● Problem statement:
Return the records from the first line through the line containing "You are a computer-use agent. Screen", and leave out the pictures.

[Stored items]
···
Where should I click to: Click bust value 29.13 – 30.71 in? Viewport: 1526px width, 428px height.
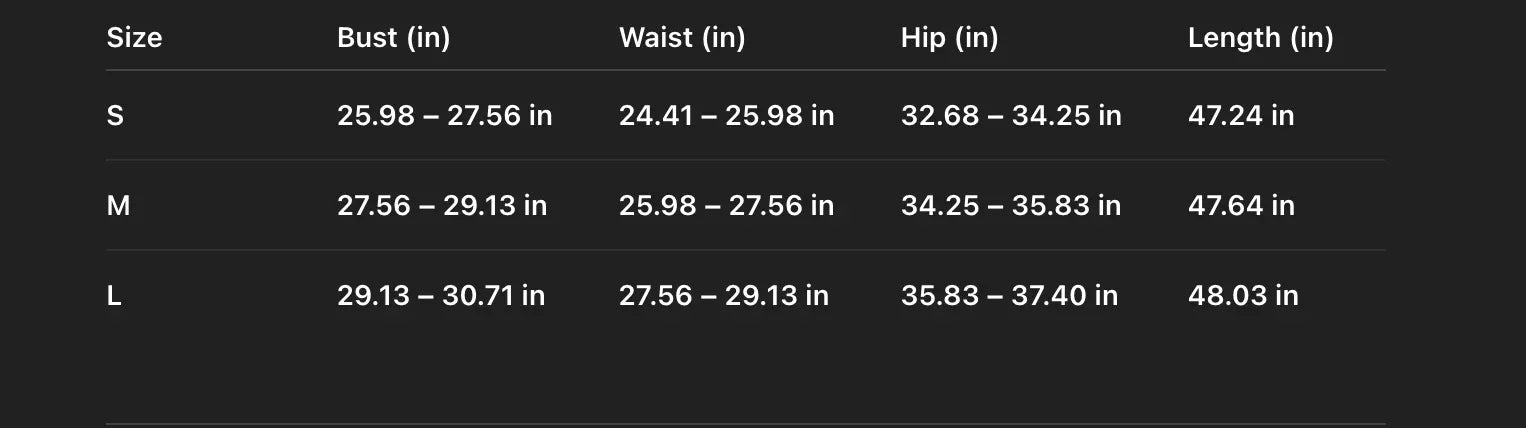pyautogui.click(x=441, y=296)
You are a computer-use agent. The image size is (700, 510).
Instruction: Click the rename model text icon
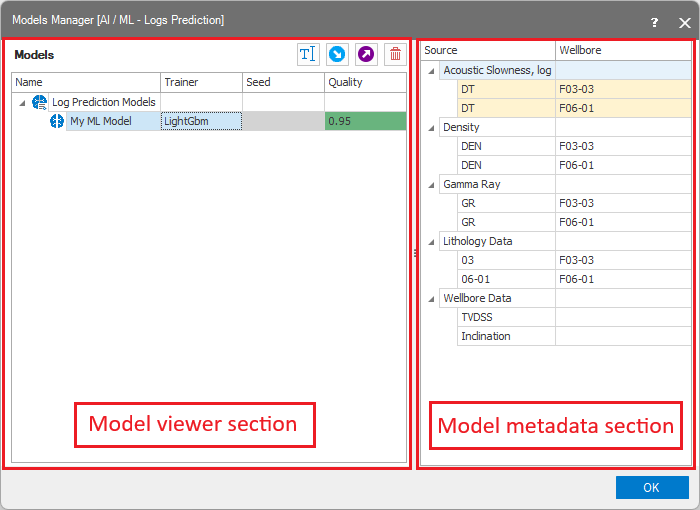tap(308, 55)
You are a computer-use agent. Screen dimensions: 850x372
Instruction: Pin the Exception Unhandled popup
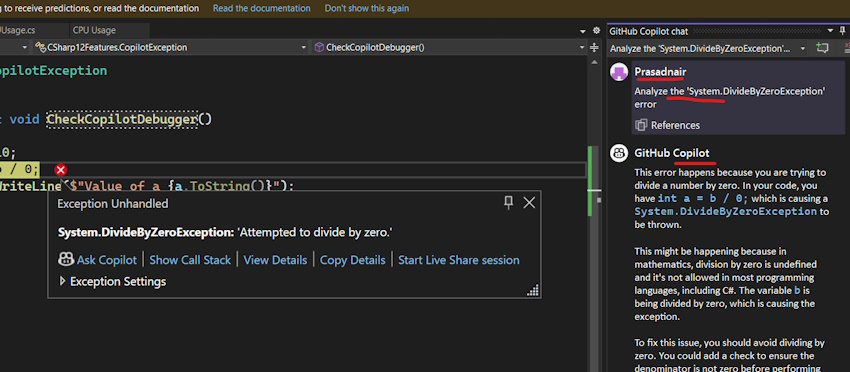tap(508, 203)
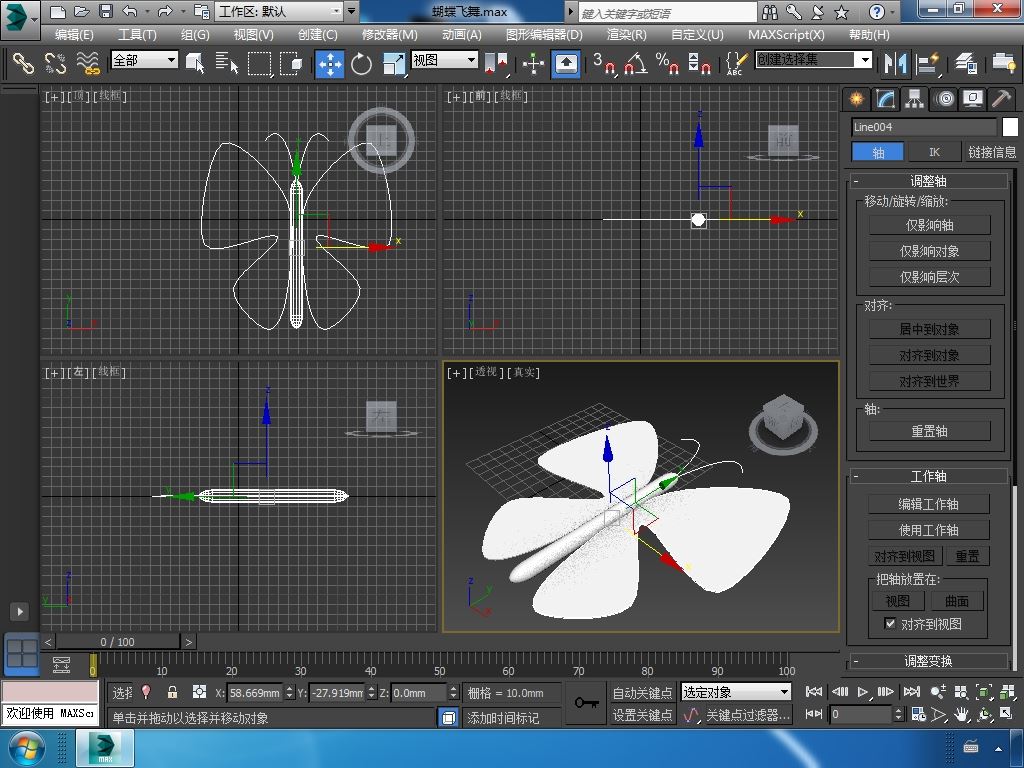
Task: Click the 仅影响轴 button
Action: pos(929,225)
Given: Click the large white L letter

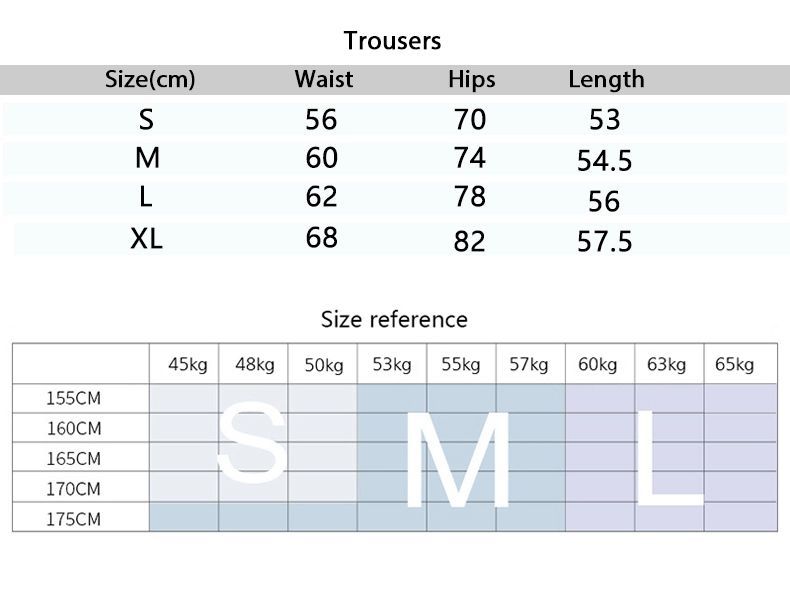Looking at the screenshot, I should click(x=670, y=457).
···
● Solution:
Where should I click to: Click bust value 29.13 – 30.71 in? Viewport: 1526px width, 428px height.
pyautogui.click(x=441, y=296)
You are a computer-use agent. The image size is (700, 510).
Instruction: Click the rename model text icon
tap(308, 55)
You are a computer-use agent. Screen dimensions: 850x372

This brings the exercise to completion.